**Written instruction:** Copy out every line of the listing below exactly as it appears.

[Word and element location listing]
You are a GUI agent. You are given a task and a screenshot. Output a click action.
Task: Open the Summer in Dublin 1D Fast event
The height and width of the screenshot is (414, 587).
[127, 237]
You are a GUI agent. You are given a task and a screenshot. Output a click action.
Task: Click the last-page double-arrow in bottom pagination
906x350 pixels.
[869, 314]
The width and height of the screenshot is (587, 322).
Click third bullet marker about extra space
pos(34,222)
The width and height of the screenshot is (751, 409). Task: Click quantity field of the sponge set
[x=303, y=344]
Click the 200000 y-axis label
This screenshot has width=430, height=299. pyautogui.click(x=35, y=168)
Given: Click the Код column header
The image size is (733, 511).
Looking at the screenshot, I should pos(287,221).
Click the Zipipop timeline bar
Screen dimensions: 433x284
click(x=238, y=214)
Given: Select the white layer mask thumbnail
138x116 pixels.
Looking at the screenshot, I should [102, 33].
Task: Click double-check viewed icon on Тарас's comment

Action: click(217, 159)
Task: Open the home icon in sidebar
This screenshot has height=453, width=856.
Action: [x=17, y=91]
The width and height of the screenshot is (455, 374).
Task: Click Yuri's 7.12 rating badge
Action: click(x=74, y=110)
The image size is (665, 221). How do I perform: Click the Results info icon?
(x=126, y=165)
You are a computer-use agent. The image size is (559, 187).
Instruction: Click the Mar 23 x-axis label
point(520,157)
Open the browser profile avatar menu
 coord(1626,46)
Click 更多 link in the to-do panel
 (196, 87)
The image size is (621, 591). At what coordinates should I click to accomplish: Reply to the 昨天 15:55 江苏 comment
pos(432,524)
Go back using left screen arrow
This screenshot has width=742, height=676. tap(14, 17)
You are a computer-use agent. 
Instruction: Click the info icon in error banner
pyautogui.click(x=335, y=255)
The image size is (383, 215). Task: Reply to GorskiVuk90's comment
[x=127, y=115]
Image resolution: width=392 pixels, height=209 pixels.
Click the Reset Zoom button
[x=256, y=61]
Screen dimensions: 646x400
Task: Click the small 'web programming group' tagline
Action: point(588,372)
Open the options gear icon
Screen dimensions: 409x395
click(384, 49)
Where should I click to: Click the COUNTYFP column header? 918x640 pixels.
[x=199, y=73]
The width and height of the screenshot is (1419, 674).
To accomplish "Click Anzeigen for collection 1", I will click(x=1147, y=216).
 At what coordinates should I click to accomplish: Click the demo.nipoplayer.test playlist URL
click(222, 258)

**Exercise output:**
You are a GUI agent. You are given a task and a screenshot. Output a click action.
Task: Open the Summer in Dublin 1D Fast event
The height and width of the screenshot is (414, 587).
[127, 237]
You are a GUI agent. You are given a task and a screenshot. Output a click action.
Task: Click the last-page double-arrow in bottom pagination
906x350 pixels.
[869, 314]
The width and height of the screenshot is (587, 322).
Click third bullet marker about extra space
pos(34,222)
The width and height of the screenshot is (751, 409). Task: Click quantity field of the sponge set
[x=303, y=344]
Click the 200000 y-axis label
This screenshot has width=430, height=299. pyautogui.click(x=35, y=168)
Given: Click the Код column header
The image size is (733, 511).
Looking at the screenshot, I should pos(287,221).
Click the Zipipop timeline bar
Screen dimensions: 433x284
click(x=238, y=214)
Given: Select the white layer mask thumbnail
138x116 pixels.
Looking at the screenshot, I should [102, 33].
Task: Click double-check viewed icon on Тарас's comment

Action: click(217, 159)
Task: Open the home icon in sidebar
This screenshot has height=453, width=856.
Action: [x=17, y=91]
The width and height of the screenshot is (455, 374).
Task: Click Yuri's 7.12 rating badge
Action: click(x=74, y=110)
The image size is (665, 221). How do I perform: Click the Results info icon?
(x=126, y=165)
You are a computer-use agent. The image size is (559, 187).
Instruction: Click the Mar 23 x-axis label
point(520,157)
Open the browser profile avatar menu
 coord(1626,46)
Click 更多 link in the to-do panel
 (196, 87)
The image size is (621, 591). At what coordinates should I click to accomplish: Reply to the 昨天 15:55 江苏 comment
pos(432,524)
Go back using left screen arrow
This screenshot has width=742, height=676. tap(14, 17)
You are a computer-use agent. 
Instruction: Click the info icon in error banner
pyautogui.click(x=335, y=255)
The image size is (383, 215). Task: Reply to GorskiVuk90's comment
[x=127, y=115]
Image resolution: width=392 pixels, height=209 pixels.
Click the Reset Zoom button
[x=256, y=61]
Screen dimensions: 646x400
Task: Click the small 'web programming group' tagline
Action: point(588,372)
Open the options gear icon
Screen dimensions: 409x395
click(384, 49)
Where should I click to: Click the COUNTYFP column header? 918x640 pixels.
[x=199, y=73]
The width and height of the screenshot is (1419, 674).
To accomplish "Click Anzeigen for collection 1", I will click(x=1147, y=216).
 At what coordinates should I click to accomplish: Click the demo.nipoplayer.test playlist URL
click(222, 258)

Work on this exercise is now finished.